High Volume VES Collector

General information

Purpose

The goal of the collector is to support high volume data. It uses plain TCP connections tunneled in SSL/TLS. Connections are stream-based (as opposed to request-based) and long running. Payload is binary-encoded (currently we are using Google Protocol Buffers). HV-VES uses direct connection to DMaaP's Kafka. All these decisions were made in order to support high-volume data with minimal latency.

Implementation details

Technology stack

Project Reactor is used as a backbone of the internal architecture.
Netty is used by means of reactor-netty library.
We are using Kotlin so we can write very concise code with great interoperability with existing Java libraries.
Types defined in Λrrow library are also used when it improves readability or general cleanness of the code.

Rules

Do not block.
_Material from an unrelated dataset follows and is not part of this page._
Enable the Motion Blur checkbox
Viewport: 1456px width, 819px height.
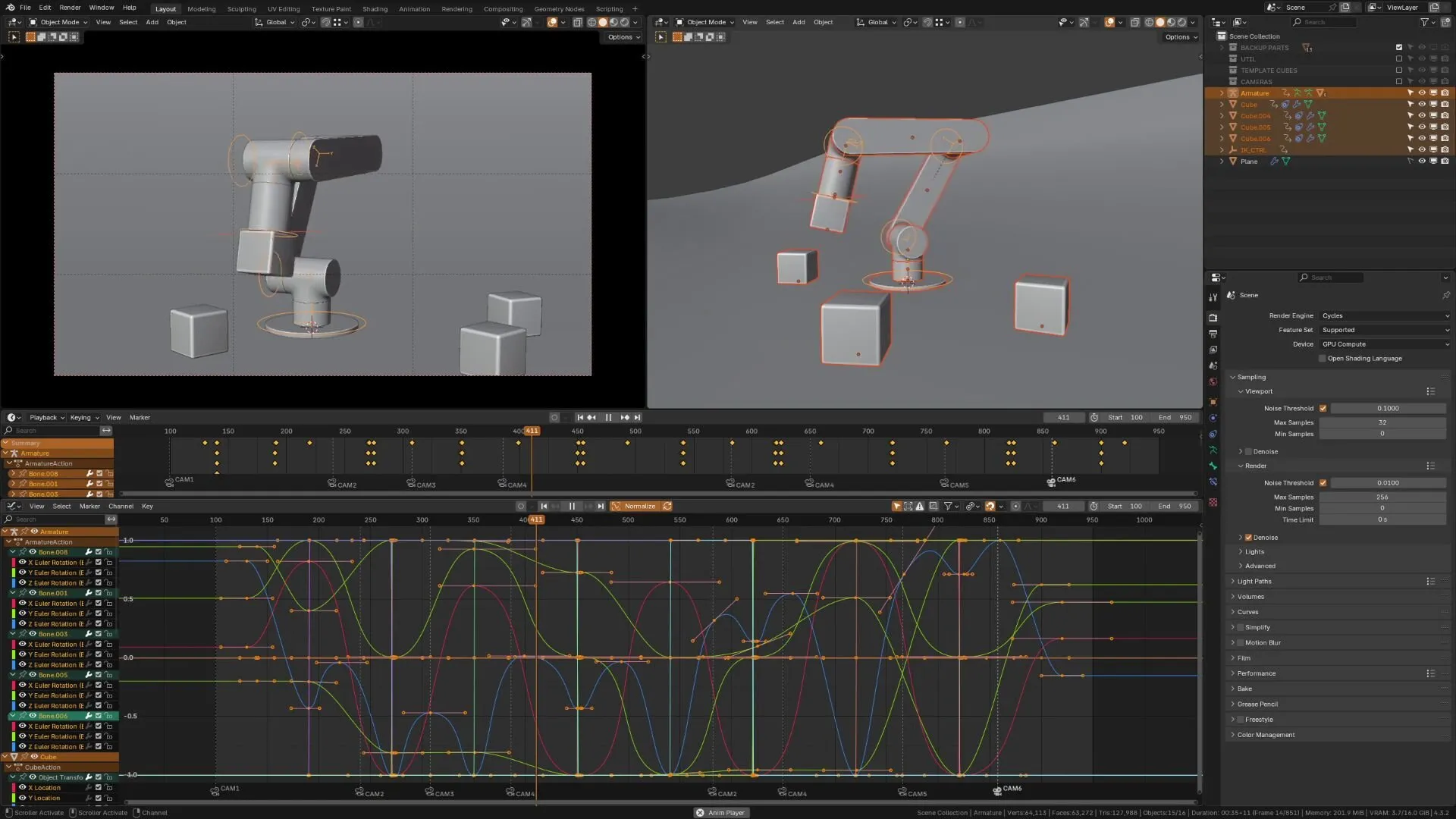[1241, 642]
Use non-blocking libraries. Do not use block* Reactor calls inside the core of the application.
Pay attention to memory usage.
Do not decode the payload - it can be of a considerable size. The goal is to direct the event into a proper Kafka topic. The routing logic should be based only on VES Common Header.
All application logic should be defined in hv-collector-core module and tested on a component level by tests defined in hv-collector-ct. The core module should have a clean interface (defined in boundary package: api and adapters).
Use Either functional data type when designing fail-cases inside the main Flux. Using exceptions is a bit like using goto + it adds some performance penalty: collecting stack trace might be costly but we do not usually need it in such cases. RuntimeExceptions should be treated as application bugs and fixed.